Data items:
Content starts

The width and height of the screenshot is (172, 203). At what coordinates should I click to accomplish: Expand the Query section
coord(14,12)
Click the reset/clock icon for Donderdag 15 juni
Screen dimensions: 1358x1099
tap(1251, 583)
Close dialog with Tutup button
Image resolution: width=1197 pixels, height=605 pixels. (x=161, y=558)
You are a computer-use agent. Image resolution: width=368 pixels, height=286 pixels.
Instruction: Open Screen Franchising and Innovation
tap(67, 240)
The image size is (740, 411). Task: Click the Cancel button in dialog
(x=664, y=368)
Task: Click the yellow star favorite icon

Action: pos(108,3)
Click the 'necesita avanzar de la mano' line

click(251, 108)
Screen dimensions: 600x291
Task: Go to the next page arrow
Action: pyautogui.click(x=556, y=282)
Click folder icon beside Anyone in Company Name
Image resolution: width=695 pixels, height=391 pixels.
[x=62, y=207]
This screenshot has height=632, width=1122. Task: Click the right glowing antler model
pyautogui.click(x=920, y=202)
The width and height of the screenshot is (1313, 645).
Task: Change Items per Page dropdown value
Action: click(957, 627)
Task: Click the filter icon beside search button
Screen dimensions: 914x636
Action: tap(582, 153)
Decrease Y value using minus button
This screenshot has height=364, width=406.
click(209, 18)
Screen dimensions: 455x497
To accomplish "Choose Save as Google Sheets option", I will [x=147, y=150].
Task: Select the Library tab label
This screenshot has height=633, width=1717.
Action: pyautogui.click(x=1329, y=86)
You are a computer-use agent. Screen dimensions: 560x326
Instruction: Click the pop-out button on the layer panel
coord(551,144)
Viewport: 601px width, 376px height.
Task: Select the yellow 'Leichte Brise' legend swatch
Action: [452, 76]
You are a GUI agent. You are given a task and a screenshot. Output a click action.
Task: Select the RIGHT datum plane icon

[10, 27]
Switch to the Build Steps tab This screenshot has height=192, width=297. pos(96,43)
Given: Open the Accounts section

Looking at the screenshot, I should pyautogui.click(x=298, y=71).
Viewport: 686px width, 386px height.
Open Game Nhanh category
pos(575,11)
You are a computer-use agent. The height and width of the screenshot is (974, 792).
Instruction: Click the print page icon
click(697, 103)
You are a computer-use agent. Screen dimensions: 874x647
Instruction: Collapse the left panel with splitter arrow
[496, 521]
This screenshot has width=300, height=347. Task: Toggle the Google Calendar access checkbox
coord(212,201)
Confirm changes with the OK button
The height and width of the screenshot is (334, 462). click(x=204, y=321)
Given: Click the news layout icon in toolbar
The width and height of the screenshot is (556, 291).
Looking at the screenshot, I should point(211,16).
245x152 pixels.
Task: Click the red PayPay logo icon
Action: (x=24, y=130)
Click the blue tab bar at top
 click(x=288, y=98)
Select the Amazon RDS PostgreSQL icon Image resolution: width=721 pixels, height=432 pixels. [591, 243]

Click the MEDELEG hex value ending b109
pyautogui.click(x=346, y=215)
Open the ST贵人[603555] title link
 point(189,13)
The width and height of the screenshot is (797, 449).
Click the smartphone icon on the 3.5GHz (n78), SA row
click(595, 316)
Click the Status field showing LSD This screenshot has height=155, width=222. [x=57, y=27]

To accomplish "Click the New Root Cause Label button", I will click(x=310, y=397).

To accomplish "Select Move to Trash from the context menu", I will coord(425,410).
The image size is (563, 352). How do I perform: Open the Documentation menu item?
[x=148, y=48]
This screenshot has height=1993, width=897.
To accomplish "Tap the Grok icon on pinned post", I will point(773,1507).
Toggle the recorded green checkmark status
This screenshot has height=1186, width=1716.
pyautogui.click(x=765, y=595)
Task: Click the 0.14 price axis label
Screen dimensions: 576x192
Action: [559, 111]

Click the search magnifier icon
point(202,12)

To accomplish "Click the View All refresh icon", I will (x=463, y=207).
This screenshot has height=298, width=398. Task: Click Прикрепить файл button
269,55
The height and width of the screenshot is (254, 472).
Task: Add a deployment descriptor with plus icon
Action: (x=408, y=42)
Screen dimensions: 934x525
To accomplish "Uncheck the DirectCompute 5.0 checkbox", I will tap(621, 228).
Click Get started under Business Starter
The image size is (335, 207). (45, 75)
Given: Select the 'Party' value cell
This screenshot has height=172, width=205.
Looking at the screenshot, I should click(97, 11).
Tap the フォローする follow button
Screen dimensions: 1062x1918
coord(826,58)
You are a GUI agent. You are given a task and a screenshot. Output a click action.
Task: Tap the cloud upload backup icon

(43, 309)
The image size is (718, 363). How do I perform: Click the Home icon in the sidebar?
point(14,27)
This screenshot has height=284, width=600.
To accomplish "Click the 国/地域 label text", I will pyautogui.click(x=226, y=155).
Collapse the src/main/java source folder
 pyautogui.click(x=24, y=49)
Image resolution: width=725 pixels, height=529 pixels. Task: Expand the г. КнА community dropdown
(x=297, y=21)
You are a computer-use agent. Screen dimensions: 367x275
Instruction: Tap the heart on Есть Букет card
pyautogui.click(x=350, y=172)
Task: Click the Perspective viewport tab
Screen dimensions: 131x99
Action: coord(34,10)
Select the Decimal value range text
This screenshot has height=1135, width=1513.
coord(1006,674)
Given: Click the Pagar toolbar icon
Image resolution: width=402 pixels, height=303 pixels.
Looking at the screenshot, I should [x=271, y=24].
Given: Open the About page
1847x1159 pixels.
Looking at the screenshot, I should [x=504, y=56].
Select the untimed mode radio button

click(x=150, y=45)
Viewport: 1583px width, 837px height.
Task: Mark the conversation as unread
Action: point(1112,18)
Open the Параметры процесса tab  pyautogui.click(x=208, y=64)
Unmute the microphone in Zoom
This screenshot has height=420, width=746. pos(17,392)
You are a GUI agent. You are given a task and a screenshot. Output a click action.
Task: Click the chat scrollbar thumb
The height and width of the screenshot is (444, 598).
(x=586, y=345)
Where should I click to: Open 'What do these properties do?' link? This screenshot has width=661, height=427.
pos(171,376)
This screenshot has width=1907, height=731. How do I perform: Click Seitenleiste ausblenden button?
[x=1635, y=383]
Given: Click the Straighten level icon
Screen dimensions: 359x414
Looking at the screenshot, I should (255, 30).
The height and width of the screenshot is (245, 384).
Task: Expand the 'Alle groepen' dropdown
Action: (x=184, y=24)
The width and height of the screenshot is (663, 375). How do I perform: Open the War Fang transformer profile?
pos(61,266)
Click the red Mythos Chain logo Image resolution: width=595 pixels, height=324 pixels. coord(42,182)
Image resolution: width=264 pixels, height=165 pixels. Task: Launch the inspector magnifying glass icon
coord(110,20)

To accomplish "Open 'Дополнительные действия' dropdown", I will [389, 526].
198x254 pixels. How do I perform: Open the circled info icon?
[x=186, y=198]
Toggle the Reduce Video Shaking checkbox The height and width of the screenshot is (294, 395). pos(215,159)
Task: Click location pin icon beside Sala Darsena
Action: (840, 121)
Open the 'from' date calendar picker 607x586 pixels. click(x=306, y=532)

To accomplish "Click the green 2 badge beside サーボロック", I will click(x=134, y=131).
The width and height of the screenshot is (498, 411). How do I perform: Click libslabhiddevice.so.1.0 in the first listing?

Content ends

Would you copy, unchanged, the stretch of the records above that begins at the line containing "Viewport: 686px width, 386px height." and ends at the line containing "Given: Click the news layout icon in toolbar", and only that?

Viewport: 686px width, 386px height.
Open Game Nhanh category
pos(575,11)
You are a computer-use agent. The height and width of the screenshot is (974, 792).
Instruction: Click the print page icon
click(697, 103)
You are a computer-use agent. Screen dimensions: 874x647
Instruction: Collapse the left panel with splitter arrow
[496, 521]
This screenshot has width=300, height=347. Task: Toggle the Google Calendar access checkbox
coord(212,201)
Confirm changes with the OK button
The height and width of the screenshot is (334, 462). click(x=204, y=321)
Given: Click the news layout icon in toolbar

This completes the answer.